The bank sought to recover a shortfall arising out of the facility from a director under a personal guarantee.  In defence, the director raised several cross claims including a claim that the bank's receivers had breached his duties (including a breach of section 420A of the Corporations Act) to both Green Alliance and guarantor in that the receivers had sold the fluorescent lamps, energy efficient showerheads and pink batts for less than true market value or at prices not being the best prices reasonably obtainable, having regard to the circumstances.

Court's decision

The Court rejected all of the claims by the director. In the course of its decision it confirmed the following.
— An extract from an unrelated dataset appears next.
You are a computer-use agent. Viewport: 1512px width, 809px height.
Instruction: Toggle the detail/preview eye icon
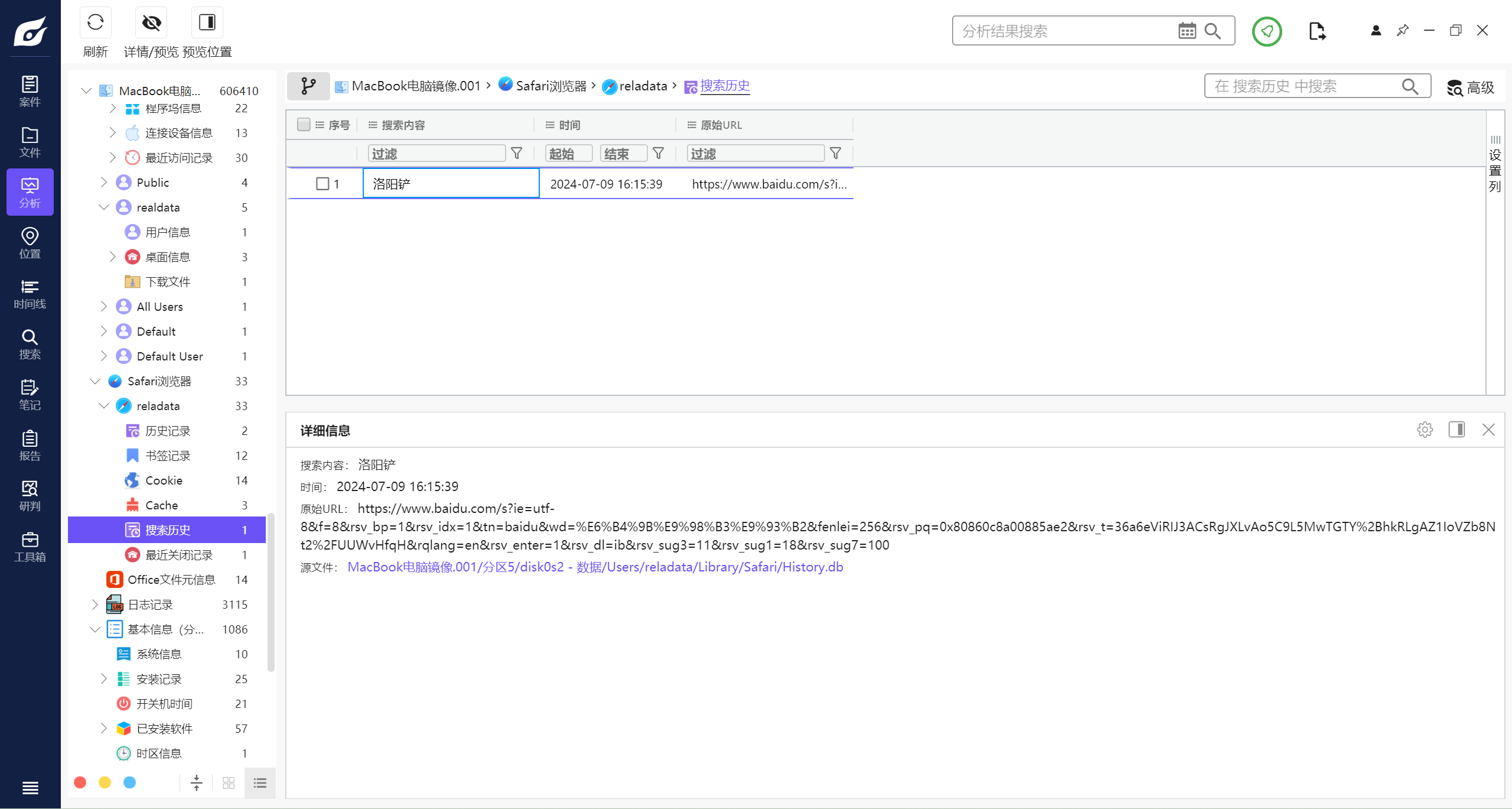click(x=151, y=23)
While accepting there is some debate in the authorities, the Court felt that the better view is that section 420A does not gives a guarantor a direct right against a defaulting receiver;

In confirming the receivers had met their general law and statutory duties, the  Court considered the following:

  • The business of Green Alliance was no longer a going concern;
  • The fact that the director had, before the receiver's appointment, sold stock himself through GraysOnline;
  • The nature of the stock (primarily, small items of lighting stock in large volumes);
  • The receivers had sought advice from the National Valuer of GraysOnline as to the most effective means of sale of the stock; 
  • The receivers had obtained a valuation of the stock;
  • Based on advice, the receivers determined that an online auction was the most cost effective means of sale, with a timeline of two weeks with a further three weeks to allow collection of sold items;
  • GraysOnline carried out the online auction and advertised it as follows: emails to 50 participants in the energy product sector, advertised the auction on their website, notified 23,840 customers in the Building Material category; sent an email to 80,599 general customers and advertised the auction in the Sydney Morning Herald;
  • Representatives of GraysOnline gave evidence that there was healthy interest in the auction given the number of online visitors and bids; and
  • The director gave evidence himself that there was healthy interest in the auction and that it was well conducted.

Comment

The case does not change the law in relation to section 420A and the duties of receivers. It confirms the importance of a receiver obtaining advice on the appropriate means of sale of an asset(s), particularly if they are unusual assets or items of stock, and then following that advice in the sale process itself. 

The content of this article is intended to provide a general guide to the subject matter. Specialist advice should be sought about your specific circumstances.